Sure.
It was recommended by our economic policy committee, by a chartered accountant who's in public practice. I am also a certified general accountant, and I'm in public practice. I prepare about 840 personal tax returns annually. I would say that the issue with the T3s is that a T3 slip is derived from the income of the trust, so it flows through to the owners or the beneficiaries of that trust in relation to the proportion they own. The earnings come up; they go down. There is a trust return. There's a T3 slip one year; there's not a T3 the next year. So it's not necessarily consistent. As the income or losses in that trust go up or down, so does the need to issue a slip.
The organizations have until March 31 as a deadline to issue those slips, as opposed to the T4 slips that have to be out by the end of February. So increasingly, with the clients the public accountants are trying to deal with and file their taxes on time, it is coming right down to the last week of April to try to push these returns through. In 2008 there was a backlog of tax returns, and CRA that year actually extended the electronic filing deadline to May 6 to accommodate for the push on these returns.
If the returns are filed late, there's a 5% penalty to the taxpayer. If the taxpayer misses the same slip twice, which has also happened with clients in my practice, the penalty becomes 50% of the value on the slip, regardless of the tax consequences. So it can be quite punitive. It's not the individual who's created the issue; it's the fact that the deadline for issuing those slips and the partnership slips is March 31, and through mailing and what not it's really created a problem.
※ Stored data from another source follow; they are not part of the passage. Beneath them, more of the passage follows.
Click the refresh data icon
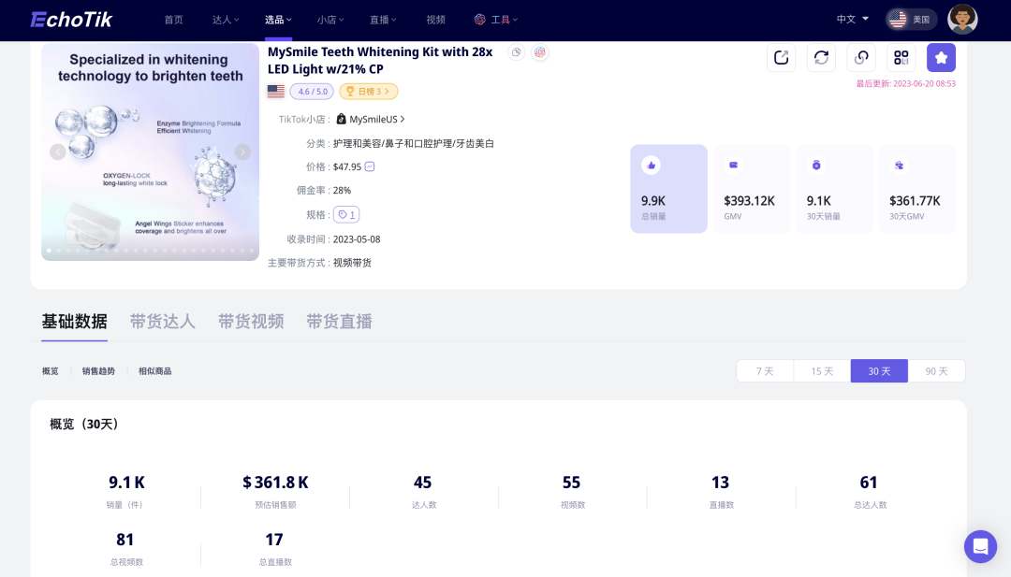The image size is (1011, 577). coord(821,57)
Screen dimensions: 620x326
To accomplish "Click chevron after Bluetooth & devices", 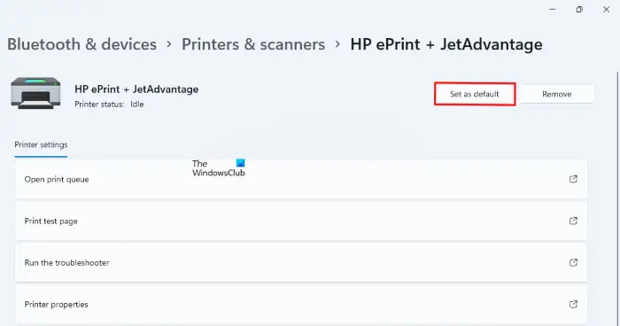I will [169, 44].
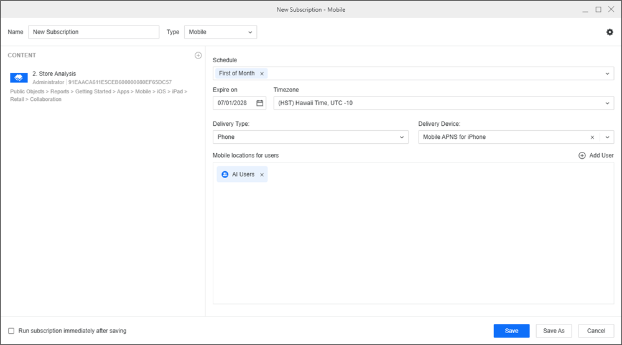Expand the Schedule dropdown arrow

coord(607,73)
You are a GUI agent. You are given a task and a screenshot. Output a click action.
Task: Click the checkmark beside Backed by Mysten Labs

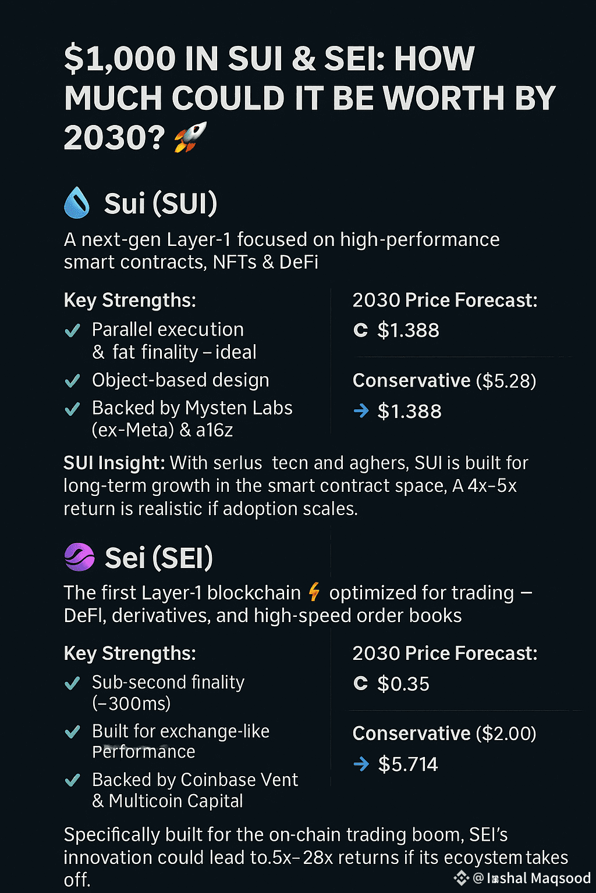[72, 409]
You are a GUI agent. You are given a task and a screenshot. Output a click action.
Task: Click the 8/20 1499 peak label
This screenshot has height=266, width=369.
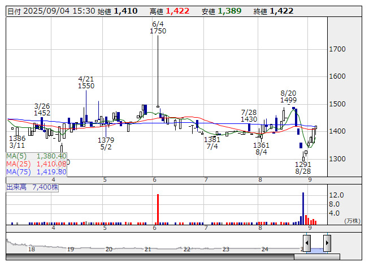(x=288, y=96)
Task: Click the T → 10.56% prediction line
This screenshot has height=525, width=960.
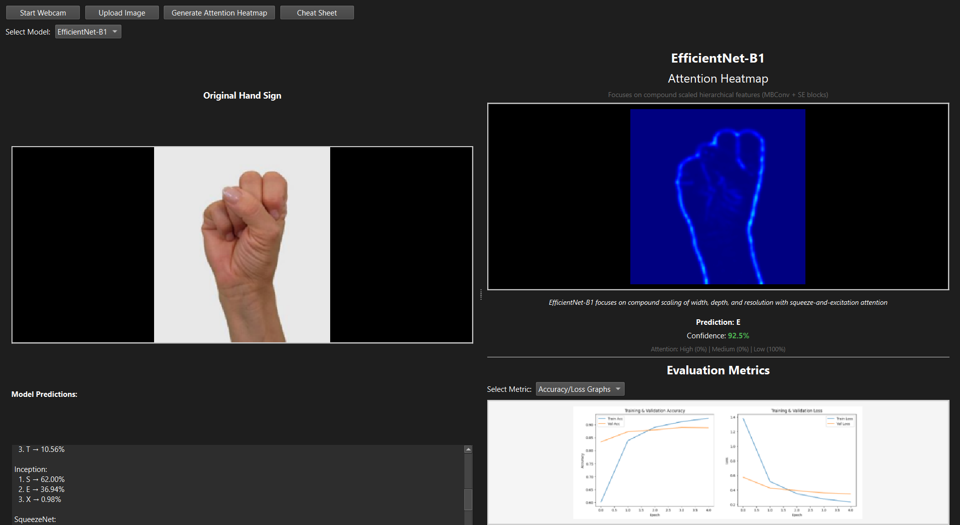Action: tap(42, 449)
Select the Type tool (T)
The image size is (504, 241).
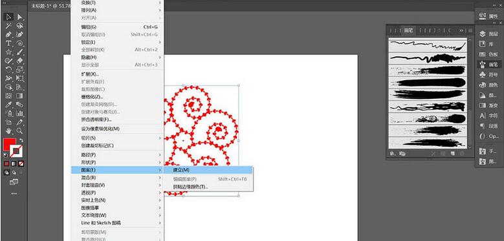tap(8, 43)
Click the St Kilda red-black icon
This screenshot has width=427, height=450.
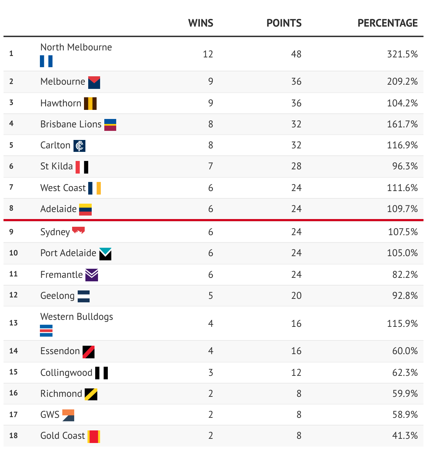[82, 167]

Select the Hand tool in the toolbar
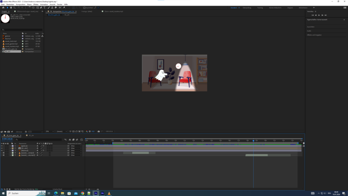(11, 7)
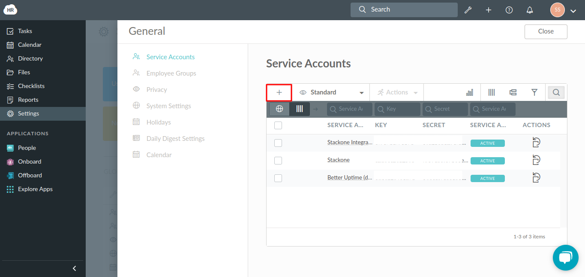This screenshot has width=585, height=277.
Task: Click the wrench icon in the top bar
Action: point(468,9)
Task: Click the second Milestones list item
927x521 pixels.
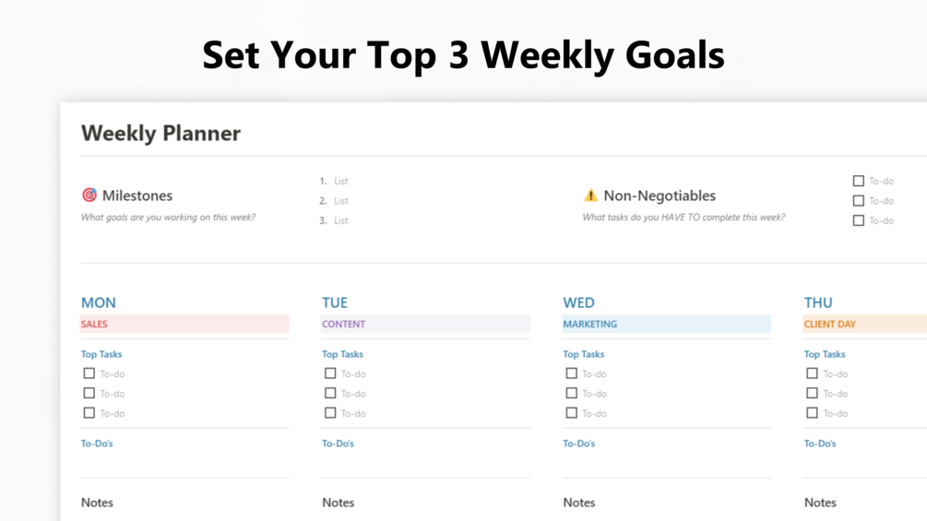Action: tap(341, 201)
As to the numbers, probably about 40% of my client base has either T3 or the T5013 slips. T5013 slips are issued by partnerships that are involved in the mining or the oil and gas exploration, so it's a high-risk investment that these investors are making. Again, those slips are coming out very, very late. And if they don't have the slip, then we either estimate what we think the slip will say, file the return, and then subsequently have to file an adjustment, or if they forget about that slip, then when CRA does the matching process starting in about July or August of the year, they'll get a notice saying “This slip was on file; you didn't report it; a 5% penalty, plus interest from May 1, compounded daily.”